USA/UK. 1990.
Crew
Director – Nicolas Roeg, Screenplay – Allan Scott, Based on the Novel by Roald Dahl, Producer – Mark Shivas, Photography – Harvey Harrison, Music – Stanley Myers, Creatures – The Henson Creature Workshop, Production Design – Andrew Saunders. Production Company – Jim Henson Productions/Lorimar.
Cast
Mai Zetterling (Helga), Anjelica Huston (Eva Ernst), Jasen Fisher (Luke), Bill Paterson (Howard Jenkins), Rowan Atkinson (Mr Stringer), Brenda Blethyn (Mrs Jenkins), Charlie Potter (Bruno Jenkins), Jane Horrocks (Miss Irvine)
Plot
Young Luke is warned by his grandmother about witches who hate all children. Witches can be recognised because they have no toes or hair. Luke and his grandmother go on holiday to a seaside resort hotel. There Luke inadvertently eavesdrops on a meeting of the Royal Society for Prevention of Cruelty to Children, only to find that the members are witches. He learns of the witches’ plans to open a series of shops selling sweets, which contain a formula that will turn children into mice. Luke is then discovered whereupon the witches hold him down and force-feed him samples of the formula, turning him into a mouse. As a mouse, Luke must try to avoid the head witch Miss Ernst’s attempts to kill him, get back to full size and warn people of the witches’ plan.
Any production that brings the diverse talents of Nicolas Roeg, the arthouse director of films like Performance (1970), Don’t Look Now (1973), The Man Who Fell to Earth (1976) and Insignificance (1985); macabre and children’s story writer Roald Dahl, best known for Willy Wonka and the Chocolate Factory (1971); and Muppet creator Jim Henson together has to be something to see. Indeed, a production with any of these names on its own would make it worth watching, let alone one that unites all three creative names under one roof.
Roald Dahl’s children’s stories come with a gleefully malicious undertow, one where the deserving receive grotesque punishments and the unassuming and good-natured are rewarded.
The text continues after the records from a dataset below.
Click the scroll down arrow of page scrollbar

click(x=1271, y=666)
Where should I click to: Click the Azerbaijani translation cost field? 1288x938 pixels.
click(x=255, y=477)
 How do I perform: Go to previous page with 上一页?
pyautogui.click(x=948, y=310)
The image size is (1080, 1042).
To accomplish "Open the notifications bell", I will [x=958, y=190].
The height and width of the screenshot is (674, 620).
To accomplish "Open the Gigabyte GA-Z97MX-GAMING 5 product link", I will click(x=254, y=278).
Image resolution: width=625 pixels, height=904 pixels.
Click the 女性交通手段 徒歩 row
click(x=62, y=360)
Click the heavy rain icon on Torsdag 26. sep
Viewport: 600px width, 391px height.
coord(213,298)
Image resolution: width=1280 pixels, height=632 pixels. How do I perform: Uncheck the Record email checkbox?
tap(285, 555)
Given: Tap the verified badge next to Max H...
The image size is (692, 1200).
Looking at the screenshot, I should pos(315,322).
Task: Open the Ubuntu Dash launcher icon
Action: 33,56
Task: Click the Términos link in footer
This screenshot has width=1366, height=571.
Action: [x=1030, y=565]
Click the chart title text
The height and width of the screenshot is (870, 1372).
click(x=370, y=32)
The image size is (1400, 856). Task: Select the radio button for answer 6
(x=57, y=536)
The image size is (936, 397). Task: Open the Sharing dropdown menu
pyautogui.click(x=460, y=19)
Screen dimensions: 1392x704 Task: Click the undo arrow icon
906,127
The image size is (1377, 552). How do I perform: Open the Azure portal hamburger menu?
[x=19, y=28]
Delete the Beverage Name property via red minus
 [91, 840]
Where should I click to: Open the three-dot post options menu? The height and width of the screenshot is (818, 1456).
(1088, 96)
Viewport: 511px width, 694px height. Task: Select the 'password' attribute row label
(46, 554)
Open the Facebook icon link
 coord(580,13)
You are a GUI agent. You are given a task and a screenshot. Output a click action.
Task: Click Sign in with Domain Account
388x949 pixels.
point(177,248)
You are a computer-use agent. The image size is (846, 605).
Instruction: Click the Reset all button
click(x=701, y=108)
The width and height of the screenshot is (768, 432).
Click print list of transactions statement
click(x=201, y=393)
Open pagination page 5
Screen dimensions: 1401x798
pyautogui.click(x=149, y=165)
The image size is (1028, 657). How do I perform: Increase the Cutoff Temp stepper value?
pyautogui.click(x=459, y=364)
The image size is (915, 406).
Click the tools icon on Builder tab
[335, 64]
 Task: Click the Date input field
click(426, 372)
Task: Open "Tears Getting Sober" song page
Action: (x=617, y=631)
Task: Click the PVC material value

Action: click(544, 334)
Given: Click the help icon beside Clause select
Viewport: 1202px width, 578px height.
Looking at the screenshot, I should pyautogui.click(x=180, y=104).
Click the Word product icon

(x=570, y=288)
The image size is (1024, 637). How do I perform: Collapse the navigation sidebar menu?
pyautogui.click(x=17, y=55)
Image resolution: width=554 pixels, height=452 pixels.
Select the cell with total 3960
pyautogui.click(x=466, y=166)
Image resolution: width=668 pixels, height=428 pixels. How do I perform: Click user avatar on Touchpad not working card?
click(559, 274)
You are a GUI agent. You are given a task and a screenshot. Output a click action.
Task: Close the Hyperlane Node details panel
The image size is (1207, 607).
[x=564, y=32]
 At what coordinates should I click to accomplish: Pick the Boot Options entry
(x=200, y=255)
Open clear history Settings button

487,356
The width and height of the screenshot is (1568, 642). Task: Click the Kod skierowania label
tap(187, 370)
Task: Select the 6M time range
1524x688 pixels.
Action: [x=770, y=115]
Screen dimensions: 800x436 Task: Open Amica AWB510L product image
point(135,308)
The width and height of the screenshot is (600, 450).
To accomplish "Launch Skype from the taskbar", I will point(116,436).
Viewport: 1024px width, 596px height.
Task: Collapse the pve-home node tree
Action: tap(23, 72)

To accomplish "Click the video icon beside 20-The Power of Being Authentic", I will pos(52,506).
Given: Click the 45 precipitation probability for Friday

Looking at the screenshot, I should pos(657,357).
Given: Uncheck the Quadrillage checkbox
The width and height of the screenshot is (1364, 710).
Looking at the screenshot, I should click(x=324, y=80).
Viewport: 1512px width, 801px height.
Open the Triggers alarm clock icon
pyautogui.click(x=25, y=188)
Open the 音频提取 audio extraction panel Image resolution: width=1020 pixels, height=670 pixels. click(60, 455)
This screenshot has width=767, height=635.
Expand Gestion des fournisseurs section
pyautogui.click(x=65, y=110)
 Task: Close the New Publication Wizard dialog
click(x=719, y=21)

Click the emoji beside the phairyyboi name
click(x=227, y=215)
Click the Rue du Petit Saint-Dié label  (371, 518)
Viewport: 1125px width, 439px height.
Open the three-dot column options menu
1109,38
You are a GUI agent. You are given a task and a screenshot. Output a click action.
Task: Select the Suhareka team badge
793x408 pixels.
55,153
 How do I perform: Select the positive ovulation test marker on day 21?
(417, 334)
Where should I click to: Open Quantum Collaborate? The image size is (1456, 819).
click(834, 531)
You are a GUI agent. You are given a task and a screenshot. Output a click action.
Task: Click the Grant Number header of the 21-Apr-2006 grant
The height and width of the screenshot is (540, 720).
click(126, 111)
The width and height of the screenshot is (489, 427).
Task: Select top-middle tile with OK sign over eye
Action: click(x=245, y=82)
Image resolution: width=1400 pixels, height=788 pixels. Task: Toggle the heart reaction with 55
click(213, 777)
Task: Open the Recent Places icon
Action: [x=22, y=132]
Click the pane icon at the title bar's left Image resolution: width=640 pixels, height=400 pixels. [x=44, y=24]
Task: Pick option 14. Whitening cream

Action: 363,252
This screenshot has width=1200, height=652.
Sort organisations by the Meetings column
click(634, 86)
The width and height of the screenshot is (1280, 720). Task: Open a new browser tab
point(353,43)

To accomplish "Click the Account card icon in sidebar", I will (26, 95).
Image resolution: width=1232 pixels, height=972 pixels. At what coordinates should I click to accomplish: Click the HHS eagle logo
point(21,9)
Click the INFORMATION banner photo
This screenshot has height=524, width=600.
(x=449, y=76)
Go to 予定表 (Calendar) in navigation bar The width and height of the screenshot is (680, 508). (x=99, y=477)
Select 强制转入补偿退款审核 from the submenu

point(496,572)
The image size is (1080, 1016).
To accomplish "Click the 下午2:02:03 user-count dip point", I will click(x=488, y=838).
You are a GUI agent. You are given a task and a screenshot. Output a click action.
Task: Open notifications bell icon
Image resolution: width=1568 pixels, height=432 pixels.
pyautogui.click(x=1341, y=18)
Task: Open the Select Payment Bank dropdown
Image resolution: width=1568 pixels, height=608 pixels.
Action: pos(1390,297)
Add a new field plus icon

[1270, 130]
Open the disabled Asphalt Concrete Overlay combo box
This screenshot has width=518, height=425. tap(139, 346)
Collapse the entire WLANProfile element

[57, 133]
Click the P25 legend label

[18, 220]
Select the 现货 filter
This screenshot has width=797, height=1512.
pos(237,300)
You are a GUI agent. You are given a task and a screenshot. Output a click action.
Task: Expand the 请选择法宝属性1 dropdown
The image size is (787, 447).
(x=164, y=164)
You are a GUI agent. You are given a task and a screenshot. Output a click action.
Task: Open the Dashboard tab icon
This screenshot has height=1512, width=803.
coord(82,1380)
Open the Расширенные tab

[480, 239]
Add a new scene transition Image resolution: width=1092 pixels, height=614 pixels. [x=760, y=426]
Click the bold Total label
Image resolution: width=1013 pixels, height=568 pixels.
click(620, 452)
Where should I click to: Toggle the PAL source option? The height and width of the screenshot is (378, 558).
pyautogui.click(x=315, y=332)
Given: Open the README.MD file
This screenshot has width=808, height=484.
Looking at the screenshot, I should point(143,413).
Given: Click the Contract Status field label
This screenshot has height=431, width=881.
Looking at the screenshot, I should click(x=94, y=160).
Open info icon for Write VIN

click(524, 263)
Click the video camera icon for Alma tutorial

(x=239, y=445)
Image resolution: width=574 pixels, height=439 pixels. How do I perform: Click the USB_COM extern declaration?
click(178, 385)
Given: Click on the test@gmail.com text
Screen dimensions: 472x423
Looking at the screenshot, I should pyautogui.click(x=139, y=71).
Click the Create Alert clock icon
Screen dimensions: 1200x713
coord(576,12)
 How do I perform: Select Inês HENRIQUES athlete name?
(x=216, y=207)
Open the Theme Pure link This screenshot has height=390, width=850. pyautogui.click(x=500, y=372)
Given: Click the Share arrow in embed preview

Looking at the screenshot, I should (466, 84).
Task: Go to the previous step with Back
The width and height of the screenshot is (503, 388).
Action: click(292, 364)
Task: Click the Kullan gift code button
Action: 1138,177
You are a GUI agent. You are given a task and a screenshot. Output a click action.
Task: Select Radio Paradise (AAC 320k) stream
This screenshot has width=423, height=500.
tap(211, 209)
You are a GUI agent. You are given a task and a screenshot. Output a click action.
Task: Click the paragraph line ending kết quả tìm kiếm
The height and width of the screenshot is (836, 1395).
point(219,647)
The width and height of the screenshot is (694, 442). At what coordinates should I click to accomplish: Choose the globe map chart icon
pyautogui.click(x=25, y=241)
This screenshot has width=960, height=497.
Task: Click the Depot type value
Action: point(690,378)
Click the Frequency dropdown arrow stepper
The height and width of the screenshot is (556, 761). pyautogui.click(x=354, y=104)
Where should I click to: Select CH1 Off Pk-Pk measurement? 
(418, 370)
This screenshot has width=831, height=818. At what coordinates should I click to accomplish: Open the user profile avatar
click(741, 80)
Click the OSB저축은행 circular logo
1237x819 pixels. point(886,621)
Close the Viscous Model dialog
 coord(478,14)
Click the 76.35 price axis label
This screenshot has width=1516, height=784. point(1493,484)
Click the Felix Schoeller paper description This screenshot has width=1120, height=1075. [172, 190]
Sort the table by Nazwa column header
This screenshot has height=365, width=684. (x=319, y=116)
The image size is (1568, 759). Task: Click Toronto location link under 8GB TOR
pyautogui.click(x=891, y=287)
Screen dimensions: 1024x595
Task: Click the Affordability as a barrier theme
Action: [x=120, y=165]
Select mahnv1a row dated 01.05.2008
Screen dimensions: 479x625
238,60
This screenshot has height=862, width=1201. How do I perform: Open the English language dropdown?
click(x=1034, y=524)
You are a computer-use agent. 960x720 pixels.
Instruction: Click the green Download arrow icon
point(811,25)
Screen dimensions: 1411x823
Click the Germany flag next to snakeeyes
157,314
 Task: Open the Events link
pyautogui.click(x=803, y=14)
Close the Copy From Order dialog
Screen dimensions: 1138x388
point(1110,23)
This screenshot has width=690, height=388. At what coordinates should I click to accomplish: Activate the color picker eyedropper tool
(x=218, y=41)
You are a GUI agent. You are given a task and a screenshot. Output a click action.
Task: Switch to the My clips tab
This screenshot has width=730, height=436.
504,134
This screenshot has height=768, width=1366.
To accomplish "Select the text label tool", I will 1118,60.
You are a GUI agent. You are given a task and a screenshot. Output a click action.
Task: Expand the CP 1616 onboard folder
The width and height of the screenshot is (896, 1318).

Nicolas Roeg is a director often overtaken by his pretensions towards artistic affect. He is certainly a peculiar name to find attached to a Roald Dahl adaptation. Nevertheless, Roeg keeps his tendency to pretensions in check and does a particularly good job of preserving Roald Dahl’s macabre essence.
The Witches is a film that genuinely takes one aback with its gleeful malice, especially so when placed in comparison to the blandly G-rated inoffensiveness of other children’s films. Nicolas Roeg serves up some marvellously horrid images of decapitated fingers and witches malevolently pushing baby carriages from cliffs. There is a tour-de-force of makeup grotesquerie in the scene where the witches remove their wigs to reveal scabrous scalps beneath and Anjelica Huston shows her true form as a horny, warted witch with a giant proboscis, and where they gleefully hold Jasen Fisher down to turn him into a mouse. There is also a beautifully self-contained vignette at the start of the film where Mai Zetterling tells the haunting story of a childhood friend who was left trapped in a painting by a witch where the image would move to a different position every day.
Equally, Nicolas Roeg also preserves the other side of Roald Dahl, the one that offers a poignant sweetness in contrast to the macabre. The Witches reaches a lovely ending with Charlie Potter’s mouse boy insisting he is perfectly happy as he is: “I’ll live in the kitchen cupboard. No more school, no more homework … Don’t worry, Mum, you’ll get used to it” and the wonderful final images with him riding around his house in a toy train and flying in a model plane. The overall result is sublime.
The Witches (2020) was a heavily disappointing remake from Robert Zemeckis relocated to the US with Anne Hathaway as the Grand High Witch.
Other Roald Dahl screen works include:- the short-lived anthology tv series Way Out (1961), which Dahl wrote for and hosted; the screenplays for the James Bond film You Only Live Twice (1967) and Chitty Chitty Bang Bang (1968); the children’s classic Willy Wonka and the Chocolate Factory (1971); the psycho-thriller The Night Digger (1971); and the tv series Tales of the Unexpected (1979-81), an anthology series adapting Dahl’s macabre tales. The BFG (1989), James and the Giant Peach (1996), Matilda (1996), Charlie and the Chocolate Factory (2005), Fantastic Mr. Fox (2009) and The BFG (2016) are posthumous adaptations of Roald Dahl’s children’s works.
Nicolas Roeg’s other genre films are:– Don’t Look Now (1973), a film about precognition; The Man Who Fell to Earth (1976) about an alien visitor; the surrealist Dennis Potter collaboration Track 29 (1988); Cold Heaven (1991) where Mark Harmon mysteriously returns from the dead; and Puffball (2007) about witchcraft and pregnancy.